AIM OF THE TASK -> Lines to return, exactly: from the line with "You are a computer-use agent. The" to the line with "700x448 pixels." in the entries below, both included.

(Saved entries)

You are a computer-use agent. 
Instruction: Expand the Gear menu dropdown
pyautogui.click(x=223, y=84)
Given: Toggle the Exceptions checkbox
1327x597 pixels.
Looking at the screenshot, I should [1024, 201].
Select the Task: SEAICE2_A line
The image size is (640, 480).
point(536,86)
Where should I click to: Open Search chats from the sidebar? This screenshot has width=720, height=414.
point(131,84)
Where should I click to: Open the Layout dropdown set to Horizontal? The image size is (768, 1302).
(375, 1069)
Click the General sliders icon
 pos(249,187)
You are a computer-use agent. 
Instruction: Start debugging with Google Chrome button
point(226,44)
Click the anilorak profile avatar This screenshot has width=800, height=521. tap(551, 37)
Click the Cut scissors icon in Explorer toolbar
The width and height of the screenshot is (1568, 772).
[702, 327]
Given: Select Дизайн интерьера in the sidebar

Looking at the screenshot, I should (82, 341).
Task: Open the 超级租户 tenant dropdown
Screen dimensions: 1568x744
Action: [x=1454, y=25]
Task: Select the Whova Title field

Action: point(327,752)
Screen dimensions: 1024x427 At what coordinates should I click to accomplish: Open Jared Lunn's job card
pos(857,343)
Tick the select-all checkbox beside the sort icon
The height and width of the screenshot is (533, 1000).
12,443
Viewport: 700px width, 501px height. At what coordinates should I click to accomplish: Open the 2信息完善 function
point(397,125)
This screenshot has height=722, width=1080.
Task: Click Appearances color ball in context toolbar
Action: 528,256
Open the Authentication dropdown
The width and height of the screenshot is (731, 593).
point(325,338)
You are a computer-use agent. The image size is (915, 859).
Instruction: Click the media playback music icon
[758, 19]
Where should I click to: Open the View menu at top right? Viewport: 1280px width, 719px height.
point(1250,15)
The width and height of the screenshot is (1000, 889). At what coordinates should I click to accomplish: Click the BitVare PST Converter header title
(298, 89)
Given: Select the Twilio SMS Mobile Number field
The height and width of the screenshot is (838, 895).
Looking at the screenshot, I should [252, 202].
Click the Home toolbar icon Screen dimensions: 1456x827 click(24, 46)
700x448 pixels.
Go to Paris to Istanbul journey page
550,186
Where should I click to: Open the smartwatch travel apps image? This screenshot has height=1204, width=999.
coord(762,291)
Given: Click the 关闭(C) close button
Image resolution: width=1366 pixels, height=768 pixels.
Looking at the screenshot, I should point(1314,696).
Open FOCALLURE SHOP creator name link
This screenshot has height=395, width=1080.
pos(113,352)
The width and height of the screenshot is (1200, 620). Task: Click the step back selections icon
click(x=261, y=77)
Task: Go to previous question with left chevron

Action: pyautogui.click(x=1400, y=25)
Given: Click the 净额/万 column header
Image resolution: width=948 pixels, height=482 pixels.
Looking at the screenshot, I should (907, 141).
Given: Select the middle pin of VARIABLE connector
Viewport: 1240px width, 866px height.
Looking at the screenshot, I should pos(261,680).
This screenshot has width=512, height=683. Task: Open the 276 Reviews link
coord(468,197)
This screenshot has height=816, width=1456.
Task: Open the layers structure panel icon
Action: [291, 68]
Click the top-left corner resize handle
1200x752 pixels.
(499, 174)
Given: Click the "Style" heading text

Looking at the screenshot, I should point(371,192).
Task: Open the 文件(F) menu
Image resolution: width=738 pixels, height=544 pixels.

RESULT OF THE TASK ->
You are a computer-use agent. The image size is (915, 859).
Instruction: Click the media playback music icon
[758, 19]
Where should I click to: Open the View menu at top right? Viewport: 1280px width, 719px height.
point(1250,15)
The width and height of the screenshot is (1000, 889). At what coordinates should I click to accomplish: Click the BitVare PST Converter header title
(298, 89)
Given: Select the Twilio SMS Mobile Number field
The height and width of the screenshot is (838, 895).
Looking at the screenshot, I should [252, 202].
Click the Home toolbar icon Screen dimensions: 1456x827 click(24, 46)
700x448 pixels.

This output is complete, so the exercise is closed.